I believe that the old saw - not seeing the forest for the trees - still fits a lot of situations. We can focus on data collection and searching luggage, and overlook that the purpose is not data collection and searching luggage, but identifying fraud or terrorists. My experience has been that the biggest problem in most organizations is poorly communicated goals from senior management.

And if people do not clearly understand the 'big picture' then fraud prevention can frequently collide with customer retention. Say I go on a trip causing my credit card activity to be flagged as out of norms. A fraud specialist notices the activity and freezes the account. I call when a charge is declined and am given a 20 minute grilling about my identity - pissing me off and I cancel the account and bad mouth the company to my friends over drinks. The aggressive prevention policies have lost the company a customer, and I am sure that that was not the intent.

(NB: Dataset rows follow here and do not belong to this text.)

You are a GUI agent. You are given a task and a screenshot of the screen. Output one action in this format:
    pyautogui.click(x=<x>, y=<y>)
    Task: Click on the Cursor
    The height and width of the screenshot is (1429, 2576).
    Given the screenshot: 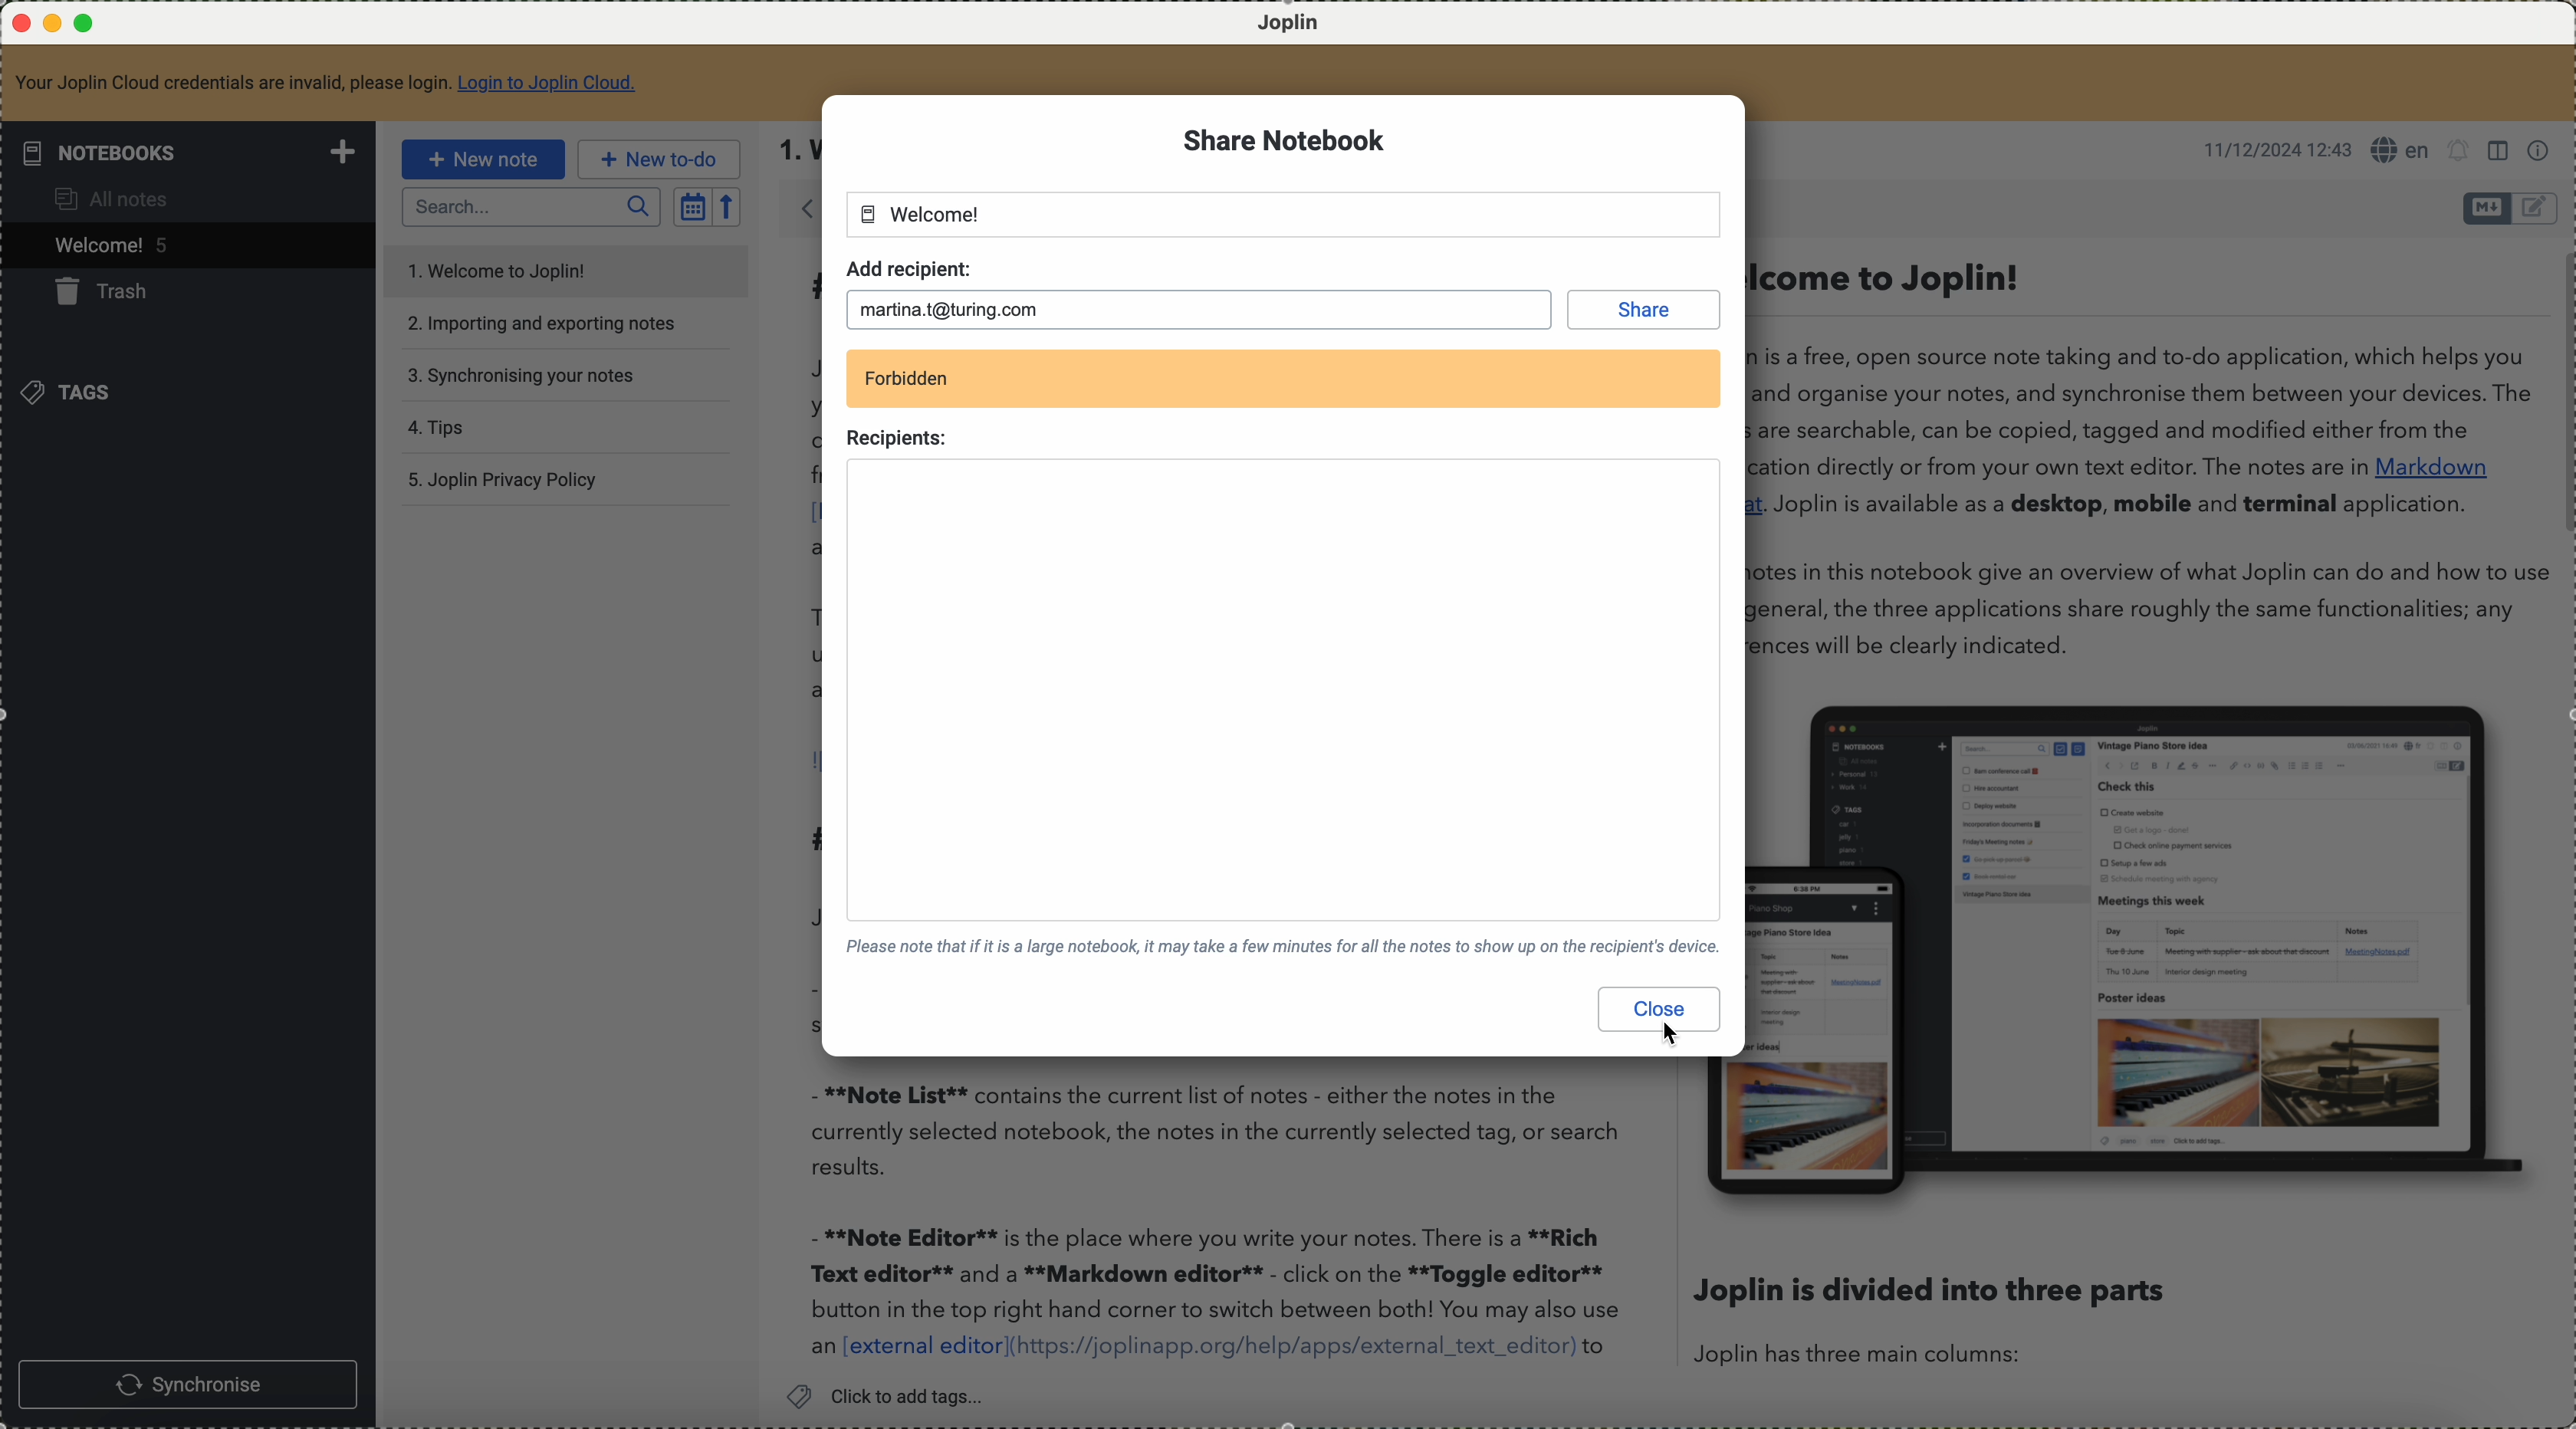 What is the action you would take?
    pyautogui.click(x=1676, y=1037)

Nor was the intent to be 100% effective in searching luggage at airports while leaving the door unguarded.

Marc J. Miller said...

Two weeks ago I had a job interview on the east coast and somehow my name got munged. Instead of Marc J. Miller I was Marcjmr Miller. I was worried that was going to complicate getting through security or adding my United Airlines FF # to the ticket, but everything went fine. Even the person checking my photo ID in San Francisco didn't even mention the mismatch.

Coming back, things got a bit screwed up. I needed to change the return trip, which ended up meaning cancelling it and booking a new trip home from another airport. The same administrative assistant that booked my original flight booked the one-way return, and this time my name was entered correctly. When I went to check in 24 hours before using my smartphone's web browser, it wouldn't let me, claiming that I needed to speak to an agent at the airport. I called UA, basically got the same information (that someone needed to verify my photo ID before they would let me check in), but managed to add my UA FF number to the reservation.

If you're wondering where this story is going, here's where it gets interesting: Even though the red flag went up before I had added my UA#, TSA had identified that something was amiss based on my previous flight. Though the ticket was booked for Marc Miller and the UA account was assigned to Marc Miller, the automated airport kiosk told me that for security reasons, it needed to verify my name: was I Marcjmr Miller? If not, could I please input my exact full name as it appears on my photo ID? I complied of course and it checked me in with my full name without me needing to show my photo ID to a ticketing agent.

Very cool example of how the airline industry is using available data to mitigate risk. Changed name and changed route, even though my name was common, was enough to flag me as a risk, even before a match was certain.